Every line of the data is to be transcribed as it stands.

>>>

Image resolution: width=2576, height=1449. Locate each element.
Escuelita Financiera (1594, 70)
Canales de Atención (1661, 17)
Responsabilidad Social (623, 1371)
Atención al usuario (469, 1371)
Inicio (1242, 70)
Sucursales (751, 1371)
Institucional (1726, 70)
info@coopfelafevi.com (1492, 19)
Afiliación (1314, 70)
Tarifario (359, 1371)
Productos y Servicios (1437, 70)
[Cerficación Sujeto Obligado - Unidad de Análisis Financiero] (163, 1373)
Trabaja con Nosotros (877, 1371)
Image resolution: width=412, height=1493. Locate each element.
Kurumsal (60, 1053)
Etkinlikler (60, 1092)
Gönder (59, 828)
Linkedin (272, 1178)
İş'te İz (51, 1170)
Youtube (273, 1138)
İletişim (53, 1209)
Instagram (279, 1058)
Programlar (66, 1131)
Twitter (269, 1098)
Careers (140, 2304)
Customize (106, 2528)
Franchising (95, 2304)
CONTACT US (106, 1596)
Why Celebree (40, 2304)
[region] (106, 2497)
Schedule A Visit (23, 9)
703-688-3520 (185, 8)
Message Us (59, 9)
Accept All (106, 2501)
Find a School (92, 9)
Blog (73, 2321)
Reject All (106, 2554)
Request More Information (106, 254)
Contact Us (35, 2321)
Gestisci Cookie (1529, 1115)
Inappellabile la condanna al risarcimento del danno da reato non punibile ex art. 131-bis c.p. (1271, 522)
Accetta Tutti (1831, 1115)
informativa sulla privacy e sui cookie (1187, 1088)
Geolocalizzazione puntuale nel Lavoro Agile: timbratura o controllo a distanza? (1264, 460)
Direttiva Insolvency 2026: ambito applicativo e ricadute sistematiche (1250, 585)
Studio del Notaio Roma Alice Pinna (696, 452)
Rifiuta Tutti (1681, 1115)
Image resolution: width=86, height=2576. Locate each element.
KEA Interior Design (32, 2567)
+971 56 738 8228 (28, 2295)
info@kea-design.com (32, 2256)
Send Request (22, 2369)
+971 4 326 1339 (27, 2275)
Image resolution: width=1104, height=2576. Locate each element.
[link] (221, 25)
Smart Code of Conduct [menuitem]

<<<

● Task output:
Image resolution: width=2576, height=1449. Locate each element.
Escuelita Financiera (1594, 70)
Canales de Atención (1661, 17)
Responsabilidad Social (623, 1371)
Atención al usuario (469, 1371)
Inicio (1242, 70)
Sucursales (751, 1371)
Institucional (1726, 70)
info@coopfelafevi.com (1492, 19)
Afiliación (1314, 70)
Tarifario (359, 1371)
Productos y Servicios (1437, 70)
[Cerficación Sujeto Obligado - Unidad de Análisis Financiero] (163, 1373)
Trabaja con Nosotros (877, 1371)
Image resolution: width=412, height=1493. Locate each element.
Kurumsal (60, 1053)
Etkinlikler (60, 1092)
Gönder (59, 828)
Linkedin (272, 1178)
İş'te İz (51, 1170)
Youtube (273, 1138)
İletişim (53, 1209)
Instagram (279, 1058)
Programlar (66, 1131)
Twitter (269, 1098)
Careers (140, 2304)
Customize (106, 2528)
Franchising (95, 2304)
CONTACT US (106, 1596)
Why Celebree (40, 2304)
[region] (106, 2497)
Schedule A Visit (23, 9)
703-688-3520 (185, 8)
Message Us (59, 9)
Accept All (106, 2501)
Find a School (92, 9)
Blog (73, 2321)
Reject All (106, 2554)
Request More Information (106, 254)
Contact Us (35, 2321)
Gestisci Cookie (1529, 1115)
Inappellabile la condanna al risarcimento del danno da reato non punibile ex art. 131-bis c.p. (1271, 522)
Accetta Tutti (1831, 1115)
informativa sulla privacy e sui cookie (1187, 1088)
Geolocalizzazione puntuale nel Lavoro Agile: timbratura o controllo a distanza? (1264, 460)
Direttiva Insolvency 2026: ambito applicativo e ricadute sistematiche (1250, 585)
Studio del Notaio Roma Alice Pinna (696, 452)
Rifiuta Tutti (1681, 1115)
Image resolution: width=86, height=2576. Locate each element.
KEA Interior Design (32, 2567)
+971 56 738 8228 (28, 2295)
info@kea-design.com (32, 2256)
Send Request (22, 2369)
+971 4 326 1339 (27, 2275)
Image resolution: width=1104, height=2576. Locate each element.
[link] (221, 25)
Smart Code of Conduct [menuitem]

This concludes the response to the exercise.